Accusative or possessive? The suffix of pronominal objects in Ob-Ugric

Katalin É. Kiss


This paper seeks an answer to the question why pronominal objects in Mansi and Northern Khanty are personal pronouns bearing a possessive agreement morpheme encoding the person and number of the given pronoun, and why the possessive suffix of  these pronouns is identified as an accusative case marker in Mansi and Northern Khanty grammars. The answer is derived from the morphosyntax of reflexive pronouns, and the morphosyntax of differential object marking in Ob-Ugric. It is argued that pronouns bearing a possessive agreement morpheme are formally reflexive pronouns functioning as referentially independent, emphatic, strong pronouns.

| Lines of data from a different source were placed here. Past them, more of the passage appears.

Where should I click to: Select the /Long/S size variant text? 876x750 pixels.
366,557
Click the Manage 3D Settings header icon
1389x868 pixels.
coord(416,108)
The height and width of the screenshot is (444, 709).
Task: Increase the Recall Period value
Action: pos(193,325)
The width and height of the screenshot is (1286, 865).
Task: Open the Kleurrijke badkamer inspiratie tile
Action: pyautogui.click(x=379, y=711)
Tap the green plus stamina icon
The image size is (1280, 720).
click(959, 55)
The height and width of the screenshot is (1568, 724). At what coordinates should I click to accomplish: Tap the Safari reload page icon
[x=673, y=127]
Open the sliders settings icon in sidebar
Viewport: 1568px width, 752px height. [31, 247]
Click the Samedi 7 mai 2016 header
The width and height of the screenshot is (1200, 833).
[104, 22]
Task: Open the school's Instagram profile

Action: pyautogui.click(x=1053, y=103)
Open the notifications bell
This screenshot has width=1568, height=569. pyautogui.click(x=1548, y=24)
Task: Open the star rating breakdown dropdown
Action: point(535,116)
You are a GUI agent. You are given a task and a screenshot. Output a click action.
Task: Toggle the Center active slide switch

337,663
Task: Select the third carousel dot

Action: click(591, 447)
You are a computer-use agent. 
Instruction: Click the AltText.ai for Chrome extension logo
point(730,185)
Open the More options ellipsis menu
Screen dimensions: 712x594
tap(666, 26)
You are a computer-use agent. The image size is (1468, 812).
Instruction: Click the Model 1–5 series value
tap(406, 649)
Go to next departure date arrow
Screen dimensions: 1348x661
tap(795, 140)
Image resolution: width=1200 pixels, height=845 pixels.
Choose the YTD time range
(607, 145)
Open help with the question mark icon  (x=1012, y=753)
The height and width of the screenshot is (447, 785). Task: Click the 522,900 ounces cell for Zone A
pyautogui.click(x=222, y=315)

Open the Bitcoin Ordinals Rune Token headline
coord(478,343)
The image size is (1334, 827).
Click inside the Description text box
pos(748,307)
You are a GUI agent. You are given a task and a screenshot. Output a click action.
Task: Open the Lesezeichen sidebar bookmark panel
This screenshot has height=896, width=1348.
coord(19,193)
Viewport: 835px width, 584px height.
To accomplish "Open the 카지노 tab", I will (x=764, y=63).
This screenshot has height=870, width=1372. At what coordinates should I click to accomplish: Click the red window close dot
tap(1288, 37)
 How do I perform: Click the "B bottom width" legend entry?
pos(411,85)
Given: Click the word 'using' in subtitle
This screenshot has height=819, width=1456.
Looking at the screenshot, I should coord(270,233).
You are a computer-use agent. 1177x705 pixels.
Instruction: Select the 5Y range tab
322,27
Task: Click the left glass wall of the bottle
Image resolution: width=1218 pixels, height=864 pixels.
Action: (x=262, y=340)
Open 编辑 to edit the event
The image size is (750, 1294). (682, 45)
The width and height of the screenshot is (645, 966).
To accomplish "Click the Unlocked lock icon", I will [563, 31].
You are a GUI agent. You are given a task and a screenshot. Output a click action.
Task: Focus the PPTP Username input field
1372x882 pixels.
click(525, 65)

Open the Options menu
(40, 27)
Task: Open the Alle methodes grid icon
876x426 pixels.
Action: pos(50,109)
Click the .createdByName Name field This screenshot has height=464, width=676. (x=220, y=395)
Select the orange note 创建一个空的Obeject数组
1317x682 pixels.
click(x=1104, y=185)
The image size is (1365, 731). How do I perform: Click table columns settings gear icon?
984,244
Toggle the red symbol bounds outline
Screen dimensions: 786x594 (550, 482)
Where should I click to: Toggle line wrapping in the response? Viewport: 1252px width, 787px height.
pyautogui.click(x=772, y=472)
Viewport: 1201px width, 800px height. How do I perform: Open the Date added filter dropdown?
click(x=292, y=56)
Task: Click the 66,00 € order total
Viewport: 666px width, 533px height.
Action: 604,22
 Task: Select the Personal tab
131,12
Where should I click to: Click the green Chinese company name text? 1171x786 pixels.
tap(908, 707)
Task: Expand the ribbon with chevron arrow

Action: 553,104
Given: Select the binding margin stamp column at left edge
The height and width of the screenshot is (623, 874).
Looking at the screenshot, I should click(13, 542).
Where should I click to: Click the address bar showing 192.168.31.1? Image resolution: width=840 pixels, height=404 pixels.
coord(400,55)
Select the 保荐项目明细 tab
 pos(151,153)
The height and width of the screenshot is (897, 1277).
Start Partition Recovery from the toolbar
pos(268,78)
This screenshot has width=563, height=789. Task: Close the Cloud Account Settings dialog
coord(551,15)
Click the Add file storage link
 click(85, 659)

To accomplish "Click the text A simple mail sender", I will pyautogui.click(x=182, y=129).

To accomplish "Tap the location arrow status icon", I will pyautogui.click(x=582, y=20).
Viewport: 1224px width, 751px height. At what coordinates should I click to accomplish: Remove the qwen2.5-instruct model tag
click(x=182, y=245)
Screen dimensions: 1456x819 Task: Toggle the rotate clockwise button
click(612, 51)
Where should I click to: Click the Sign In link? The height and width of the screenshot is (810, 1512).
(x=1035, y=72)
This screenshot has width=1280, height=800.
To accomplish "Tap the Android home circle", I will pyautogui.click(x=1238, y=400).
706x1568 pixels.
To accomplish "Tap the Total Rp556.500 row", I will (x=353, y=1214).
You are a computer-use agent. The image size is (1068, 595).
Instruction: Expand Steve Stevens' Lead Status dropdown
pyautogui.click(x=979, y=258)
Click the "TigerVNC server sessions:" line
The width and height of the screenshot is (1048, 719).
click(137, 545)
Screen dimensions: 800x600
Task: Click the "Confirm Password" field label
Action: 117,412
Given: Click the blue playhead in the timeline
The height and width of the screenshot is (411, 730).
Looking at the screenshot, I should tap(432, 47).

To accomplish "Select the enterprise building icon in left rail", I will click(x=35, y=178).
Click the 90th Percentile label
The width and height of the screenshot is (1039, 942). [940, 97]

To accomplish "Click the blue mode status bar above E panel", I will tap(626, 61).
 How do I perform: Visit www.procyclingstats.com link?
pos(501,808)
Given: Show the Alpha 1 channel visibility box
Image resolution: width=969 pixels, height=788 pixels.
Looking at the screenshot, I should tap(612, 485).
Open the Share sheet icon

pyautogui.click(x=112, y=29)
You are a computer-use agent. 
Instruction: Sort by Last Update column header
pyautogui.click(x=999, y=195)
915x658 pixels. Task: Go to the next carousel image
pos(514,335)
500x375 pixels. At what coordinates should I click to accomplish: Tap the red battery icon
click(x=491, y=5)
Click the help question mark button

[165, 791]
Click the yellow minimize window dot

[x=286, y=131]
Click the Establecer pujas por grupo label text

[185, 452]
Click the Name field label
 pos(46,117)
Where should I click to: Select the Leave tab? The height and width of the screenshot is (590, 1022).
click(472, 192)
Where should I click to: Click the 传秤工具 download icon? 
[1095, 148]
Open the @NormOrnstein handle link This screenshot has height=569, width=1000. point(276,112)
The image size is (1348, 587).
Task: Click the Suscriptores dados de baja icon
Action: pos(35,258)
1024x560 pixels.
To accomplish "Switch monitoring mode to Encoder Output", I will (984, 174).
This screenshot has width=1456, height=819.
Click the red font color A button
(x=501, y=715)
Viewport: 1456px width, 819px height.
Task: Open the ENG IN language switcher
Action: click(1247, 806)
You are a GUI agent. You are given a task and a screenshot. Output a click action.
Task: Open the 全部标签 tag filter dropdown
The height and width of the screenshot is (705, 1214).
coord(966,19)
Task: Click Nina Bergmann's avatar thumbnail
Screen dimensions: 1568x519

In Ob-Ugric, 1st and 2nd person pronominal objects used to be – and in some dialects, still are – barred from topic position by the Inverse Topicality Constraint, and, as focal elements, they are represented by strong pronouns. In Northern Khanty and Northern Mansi, the consistent possessive marking of 1st and 2nd person object pronouns has been analogically extended to 3rd person pronouns, as well. Since only subjects and familiar objects can be topicalized, oblique pronouns have also been barred from topic position, and therefore they also appear in their strong forms. Subjects are topics in these languages, hence subject pronouns have been grammaticized in their weak forms. Since subject pronouns have been consistently represented by the weak (i.e., base) forms, and 1st and 2nd person (and in some languages, 3rd person) object pronouns have been consistently represented by the possessive-marked strong forms, the possessive morphemes of the latter have come to be interpreted as object markers.